Other movers of precious metals prices in the last few days include the U.S. unemployment rate and an ever-weakening US dollar. Unemployment reached its highest point since 1983 climbing to nearly 9 per cent. The dollar continues to perform poorly against the Euro and other foreign currencies, lending support to precious metals safe-haven status. The upwards momentum in oil prices is also helping to support gold and silver.

Spot prices for silver are expected to find support at $13.75 per ounce and encounter resistance at $14.10 per ounce.

Many analysts believe precious metals prices have room to grow. “With the global economy not looking to hot, it puts gold and silver in a great situation,” says Chris Vermeulen of GoldAndOilGuy.com. “Countries, and private investors and traders are accumulating precious metals, as protection from falling currencies and will most likely continue doing this for some time, which will continue to push gold and silver higher.”

For the short-term, investors can still expect silver prices to move sideways, but the medium and long term trends are likely to remain bullish.

Investing in Junior Silver Miners

Purchasing shares in silver explorers and producers is one way to leverage an investment in the silver market. “The argument for levering up silver is growing by the day as this precious metal tends to outperform gold in a true bull market,” says ArabianMoney.net’s Peter Cooper.

In a recent interview with The Gold Report, Peter Zihlmann of P. Zihlmann Investment Management discusses why his portfolio focuses more on junior minors rather than major producers.

“Juniors have more price appreciation potential compared to majors because it is easier for them to increase reserves or resources, while the majors struggle to replace what they produce,” answered Zihlmann. “Majors are expensive, too, because the juniors are too small for big institutions to buy them, so the big money goes for the majors.”

Zilhmanns top picks include Orko Silver Corp. [TSX.V: OK], Great Panther Resources [TSX: GPR], Minefinders Corporation [TSX: MFL], Endeavour Silver Corp. [TSX: EDR], and SilverCrest Mines, Inc. [TSX.V: SVL].
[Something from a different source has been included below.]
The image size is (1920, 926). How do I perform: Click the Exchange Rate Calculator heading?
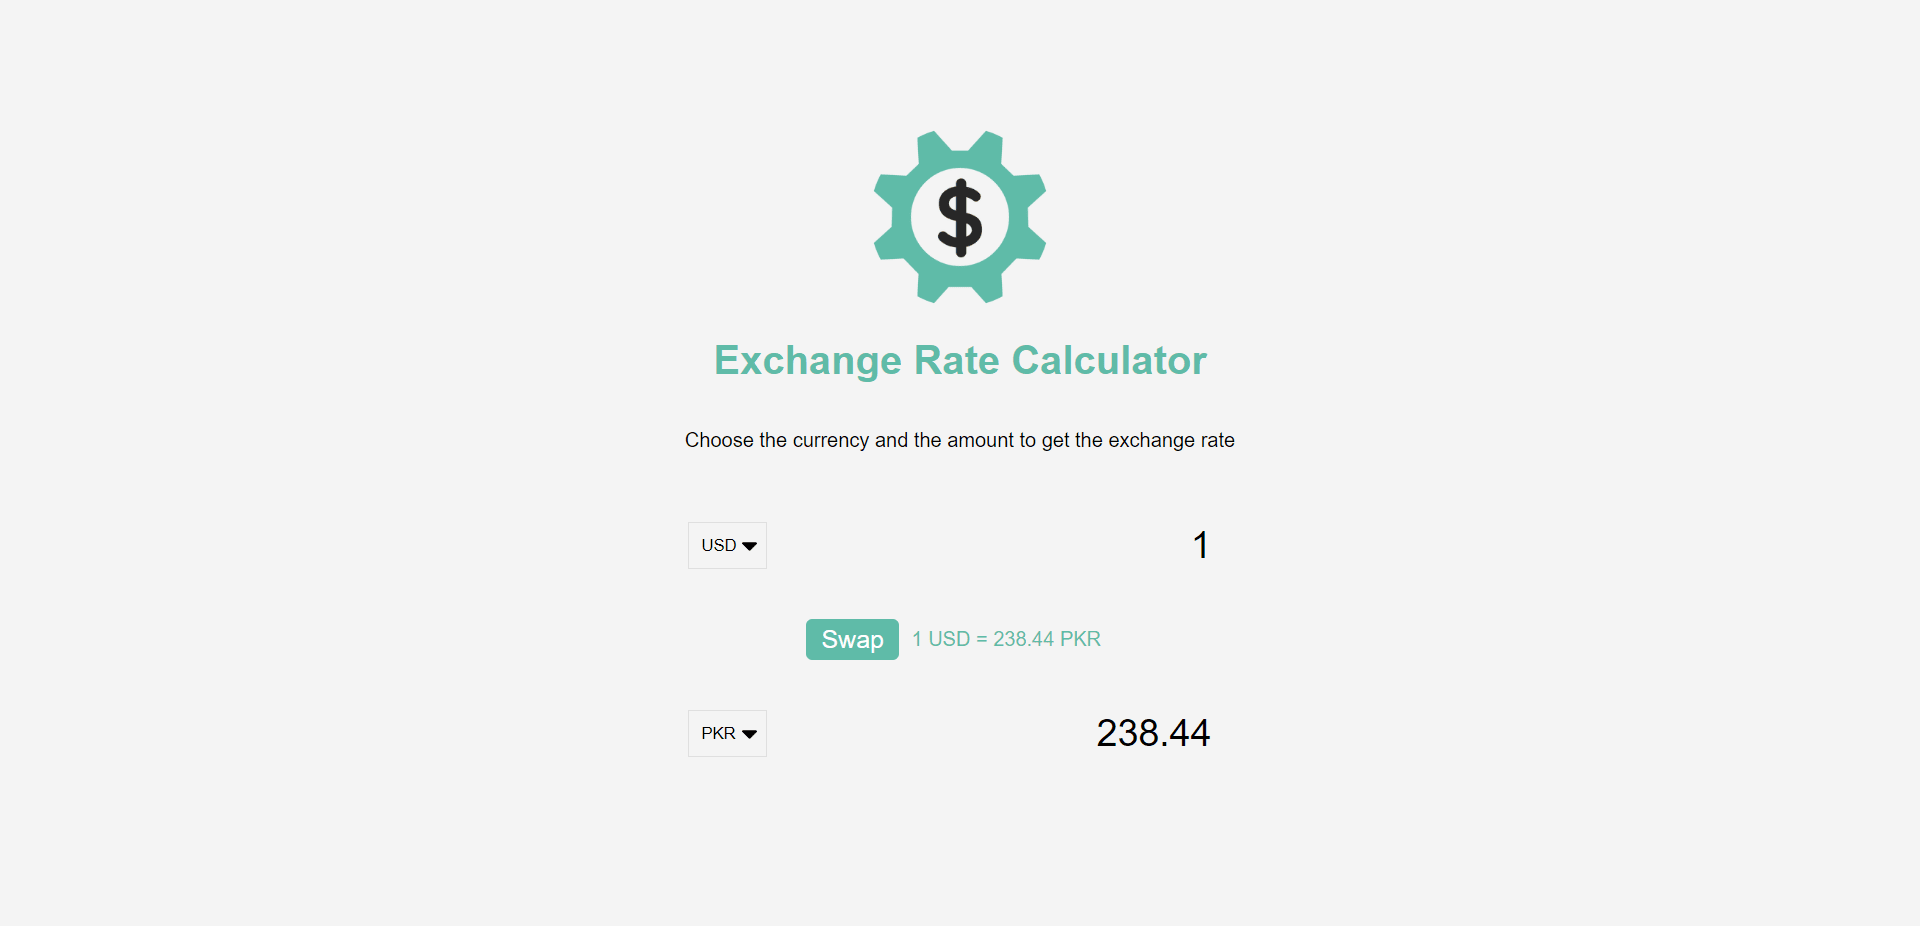(x=959, y=360)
Orko Silver is actively increasing its Mexican silver resources and Zihlmann’s firm believes “a share price four times higher than the present will become reality one day.” On Monday, shares of Orko on the TSX closed at .85 cents, down from a 52-week high of $1.87.

Great Panther’s past producing silver mine in Guanajuato, Mexico is believed to hold an additional 500 million ounces. “Nevertheless,” said Zihlmann, “it will take a higher silver price to explore aggressively.” On Monday, shares of Great Panther on the TSX closed at .46 cents, down from a 52-week high of $1.48.

Minefinders has a resource of over five million ounces of gold and 250 million ounces of silver along with over $20 million in cash, about the same in working capital and a positive cash position. On Monday, shares of Minefinders on the TSX closed at $9.45, down from a 52-week high of $12.15.

Endeavour Silver is on its way to becoming a mid-tier producer in Mexico. On Monday, shares of Endeavour on the TSX closed at $1.99, down from a 52-week high of $3.60.

SilverCrest Mines is expected to enter production this year in Sonora, Mexico. On Monday, shares of SilverCrest on the TSX closed at .67 cents, down from a 52-week high of $1.27.